Been 3 weeks since I received the 5 gallon pot. It looks fantastic in my home and holds liquids well. Thus far I haven't seen any nasty letters but we are talking about the government here. If I do receive a warning letter it may take years to get so I'm careful to only use it s a beautiful touch to my home.

The beautiful looks is why I ordered a copper alembic pot instead of the more efficient (in many ways) reflux still.

I look at the $398 cost as an expensive accent to my home. The fact that with a bit of yeast, grains, and heat it can make a trade item is a strong secondary consideration; still, I expect the warning letter.


----------



## bigwheel (Sep 22, 2014)

Well hope you dont get a letter. The one I got seemed more like a sales pitch to apply for a Federal ethanol fuel production permit.


----------



## hardcore (Jan 13, 2013)

I never got a letter. got 10 gallons of korn mash on its second rack. will run it next week.


----------



## PaulS (Mar 11, 2013)

You are now likely to get a visit. Federal law says distilling liquor without a license is illegal.
With a free license you can distill up to 10,000 gallons of alcohol per year for personal use as a fuel.


----------



## hardcore (Jan 13, 2013)

PaulS said:


> You are now likely to get a visit. Federal law says distilling liquor without a license is illegal.
> With a free license you can distill up to 10,000 gallons of alcohol per year for personal use as a fuel.


if you were talking to me paul.... I don't need no stinking license :rofl3: thanks for the heads up thou..i will keep a light on


----------



## hag (May 19, 2016)

Hey I realize this is an old thread but I was looking around and found it. You don't need sugar to make bourbon or any alcohol not even to get higher proofs. Your alcohol content will be dictated by the amount and types of grains in your mash,the length of time you ferment, and the temperatures that you cook your green beer off at. I've been making bourbon for a living for a decade or so lol.
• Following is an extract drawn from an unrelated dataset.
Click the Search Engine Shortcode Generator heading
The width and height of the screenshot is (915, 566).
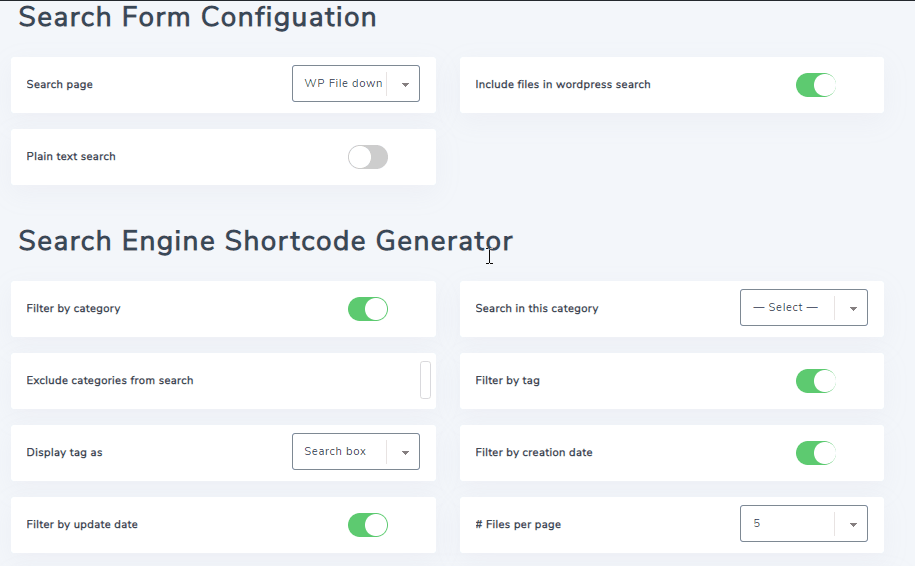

Pretty cool to see how many people are making at home and have interest


----------



## hag (May 19, 2016)

Forgot to say that if you are buying bourbon to stockpile, you can't go wrong with wild Turkey lol. 101 proof gets you more bang for your buck than most other brands


----------



## jdbushcraft (Mar 26, 2015)

hag said:


> Hey I realize this is an old thread but I was looking around and found it. You don't need sugar to make bourbon or any alcohol not even to get higher proofs. Your alcohol content will be dictated by the amount and types of grains in your mash,the length of time you ferment, and the temperatures that you cook your green beer off at. I've been making bourbon for a living for a decade or so lol. Pretty cool to see how many people are making at home and have interest


But the amount and types of grains determines the amount of sugar.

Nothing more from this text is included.